┌─ Source excerpt
On Tuesday December 20, seb@highlab.com wrote:
> I just created a RAID array (4-disk RAID-6).  When "mdadm -C" returned,
> /proc/mdstat showed it syncing the new array at about 17 MB/s.  "vmstat 1"
> showed hardly any blocks in or out, and an almost completely idle cpu.
> 
> 
> Question 1: Why didnt the raid sync I/O show up with vmstat?

Because resync does use the 'vm' subsystem.  It uses a private memory
pool.  So it doesn't page-in or page-out.
As has been noted, the IO it appears in iostat.

> 
> 
> Question 2: Why was it limited to 17 MB per second?  The maximum was
> left at the default, 200 MB/s.  The min was also at the default, 1 MB/s.
> I get 60 MB/s per disk with "hdparm -tT" (that's using one disk at a time,
> but still).  The checksumming code does > 3 GB/s.
> 

This has been at least partially answered already, however...

 When doing resync, raid6 will read all the data blocks, calculate the
 P and Q syndromes, and then write those out.  
 If you think about head movement remembering that the devices holding
 P and Q differs for each stripe, you will realise that the drives are
 not streaming, so you will miss out on some speed.
└─
= Required task A =
In the RAID-6 resync discussion, what does raid6 calculate after reading all the data blocks during resync?
= Required task B =
Pick up the RAID-6 resync discussion after its last sentence and carry it forward.
┌─ Provided material
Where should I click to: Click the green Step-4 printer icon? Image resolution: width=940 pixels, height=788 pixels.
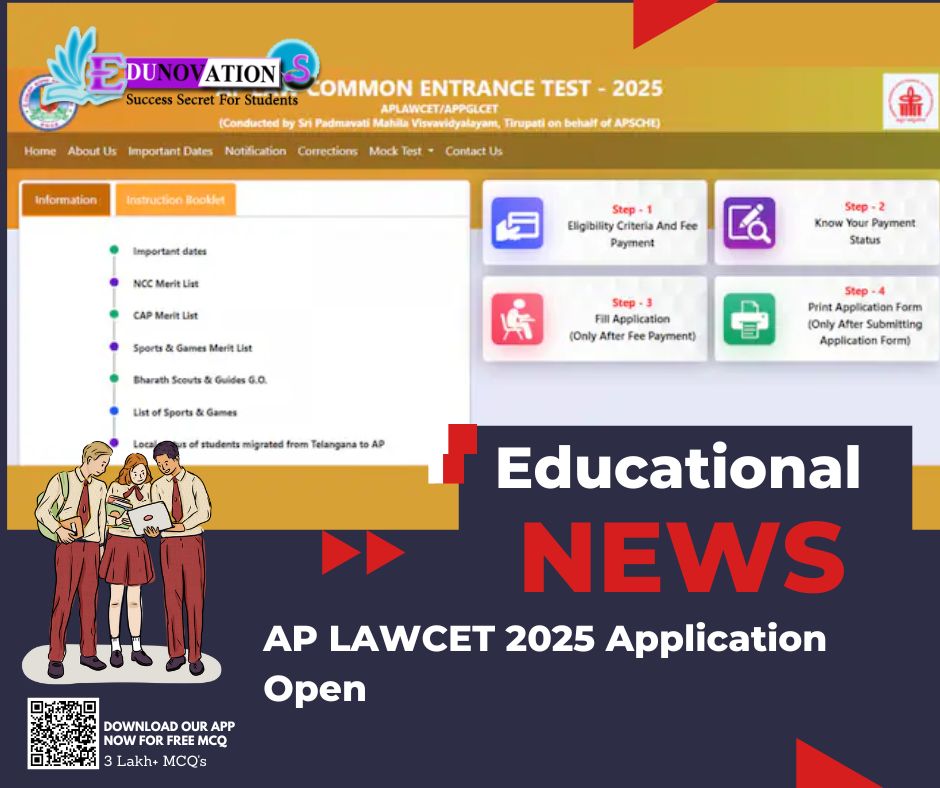pyautogui.click(x=748, y=317)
└─
= Exercise response A =
It calculates the P and Q syndromes.

= Exercise response B =
 You can get better speed on creation with
   mdadm -C -l6 -n4 -x2 /dev/sd[ab] missing missing /dev/sd[cd]

 i.e. create with 2 missing devices and 2 spares.  Recovery onto the
 spares will do purely sequential IO on all devices and so will go
 much faster.
 Doing this requires regenerating datablocks which is more cpu
 intensive that generating P and Q, so there might be some CPU
 overhead, but the disk throughput is still much faster.

 In 2.6.16, raid6 resync has been improved somewhat.  This will not
 affect the initial sync, but resync after a crash will only write
 P/Q blocks which are wrong and there are usually very few of those.
 This means that it will mostly to sequential reads on all drives, so
 you get full device speed.

NeilBrown

^ permalink raw reply	[flat|nested] 12+ messages in thread

* Re: Raid sync observations
  2005-12-20 21:27 ` Neil Brown
@ 2005-12-20 21:33   ` Sebastian Kuzminsky
  0 siblings, 0 replies; 12+ messages in thread
From: Sebastian Kuzminsky @ 2005-12-20 21:33 UTC (permalink / raw)
  To: linux-raid

Neil Brown <neilb@suse.de> wrote:
>  You can get better speed on creation with
>    mdadm -C -l6 -n4 -x2 /dev/sd[ab] missing missing /dev/sd[cd]
> 
>  i.e. create with 2 missing devices and 2 spares.  Recovery onto the
>  spares will do purely sequential IO on all devices and so will go
>  much faster.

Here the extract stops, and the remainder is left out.